Top critical review
10 people found this helpful
Tries too Hard to Be Romantic
on 14 September 2011
I had such mixed feelings about this book! It could have been a really interesting story, but never quite got there. Like most of Hore's novels, it's in part contemporary, part historical. In the contemporary parts of the book, art historian and university lecturer Melanie (I think she's meant to be a teacher at Goldsmith's College, but it might be another South London college), depressed at a split from her boyfriend Jake (a name rarely met in real life but often chosen for rakish figures in romantic fiction) heads off to Cornwall to do some research on the Lamorna School of painters (a group of artists who came in between the 19th-century Newlyn and the 20th-century St Ives schools). At the Cornish manor house of her landlord Patrick, Mel becomes intrigued by a wonderful picture of a garden - soon, she is trying to find out more about the artist, who she realizes was influenced by the Lamorna School, and also help Patrick restore the gardens of his house. The story of the artist, a lady's maid called Pearl who worked at the house in the early 20th century and longed to become a painter, is told in parallel with Mel's.
This could have been a fascinating story about art and what it was like to be a woman artist in the early 20th century, compared to now. But after some fascinating early stuff about the Lamorna School (well researched by the author) Hore drifts off into a rather wishy-washy romance between Mel and Patrick, full of stilted rather sentimental dialogue. Patrick never quite works as a hero - he comes across rather as a Mr Darcy without the energy and the interesting bits! And his hesitating between Mel and his former girlfriend Bella (a positively horrible caricature) simply seems feeble. We get far too much of Mel and Patrick's romance and not enough about Mel's art research or indeed about Cornwall - the descriptions of Cornwall are pallid compared to those in novels by (to take two examples) Helen Dunmore or Jill Paton Walsh. The historical sections of the novel certainly had some interesting moments, even if characters did tend to speak in rather awkward 'I-am-in-a-historical-novel' mode at times (something Hore managed to avoid in her third novel for the most part), but again, too much time was taken up with Pearl's romance with spineless Charles and not enough with her artistic career. I would have also liked to hear more about Pearl's eventual marriage to the much older John Boase - that was potentially a really interesting love story that was never given enough space.
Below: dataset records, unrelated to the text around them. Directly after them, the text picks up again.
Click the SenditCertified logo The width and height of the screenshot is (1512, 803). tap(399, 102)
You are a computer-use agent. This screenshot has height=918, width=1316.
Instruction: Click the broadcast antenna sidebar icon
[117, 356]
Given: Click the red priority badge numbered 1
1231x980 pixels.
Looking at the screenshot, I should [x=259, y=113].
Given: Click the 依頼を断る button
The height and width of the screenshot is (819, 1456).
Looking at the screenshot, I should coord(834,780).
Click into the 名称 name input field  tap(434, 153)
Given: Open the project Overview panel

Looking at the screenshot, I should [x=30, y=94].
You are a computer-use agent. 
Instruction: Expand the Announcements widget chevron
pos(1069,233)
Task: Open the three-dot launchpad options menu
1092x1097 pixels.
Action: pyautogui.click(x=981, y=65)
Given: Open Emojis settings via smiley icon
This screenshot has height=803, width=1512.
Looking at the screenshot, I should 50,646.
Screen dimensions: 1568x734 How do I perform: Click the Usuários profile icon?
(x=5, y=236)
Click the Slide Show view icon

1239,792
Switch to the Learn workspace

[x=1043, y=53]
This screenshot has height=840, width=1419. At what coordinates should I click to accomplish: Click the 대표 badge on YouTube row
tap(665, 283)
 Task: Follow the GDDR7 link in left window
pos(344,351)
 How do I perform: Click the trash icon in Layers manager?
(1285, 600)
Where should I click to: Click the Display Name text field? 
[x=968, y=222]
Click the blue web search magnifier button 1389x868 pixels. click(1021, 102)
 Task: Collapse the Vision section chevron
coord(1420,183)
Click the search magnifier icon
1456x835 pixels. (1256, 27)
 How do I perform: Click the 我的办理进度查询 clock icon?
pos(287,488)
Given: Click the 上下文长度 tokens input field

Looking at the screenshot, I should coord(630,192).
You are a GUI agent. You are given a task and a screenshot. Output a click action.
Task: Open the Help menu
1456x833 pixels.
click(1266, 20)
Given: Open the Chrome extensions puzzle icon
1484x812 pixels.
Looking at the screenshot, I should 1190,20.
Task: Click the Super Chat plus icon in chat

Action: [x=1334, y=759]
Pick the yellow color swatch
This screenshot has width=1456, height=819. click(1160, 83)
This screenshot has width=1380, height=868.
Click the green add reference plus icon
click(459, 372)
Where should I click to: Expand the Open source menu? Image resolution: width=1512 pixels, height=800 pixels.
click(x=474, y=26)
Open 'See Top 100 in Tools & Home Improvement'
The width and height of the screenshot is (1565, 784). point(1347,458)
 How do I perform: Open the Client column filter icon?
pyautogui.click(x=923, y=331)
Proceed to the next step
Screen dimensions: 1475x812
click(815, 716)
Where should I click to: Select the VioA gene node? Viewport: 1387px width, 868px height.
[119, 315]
This was a novel brimming with potential interesting stories which tended to get resolved all too slickly and happily. Irina, the Bosnian immigrant, was a fascinating character, but I felt her eventual fate was just a quick way of wrapping up her bit of the plot and none too plausible. Mel's relationship with her father, and her mourning for her dead mother could have also made an interesting plot strand and up to a point did, but again tended to dissolve into cliche (as in the scene when Melanie's father embraces her, declaring 'My little Melanie, always my little Melanie', which had a touch of EastEnders speak about it). And in reality, particularly in this decade, I think Melanie would have found a move to Cornwall a bit scary financially!
However, despite all these criticisms, I still enjoyed the book, would read it again, and think Hore is a good and interesting writer. I just wish she'd make more use of her many promising ideas and wonderful grasp of history and stop trying to fit into the popular women's fiction market so much.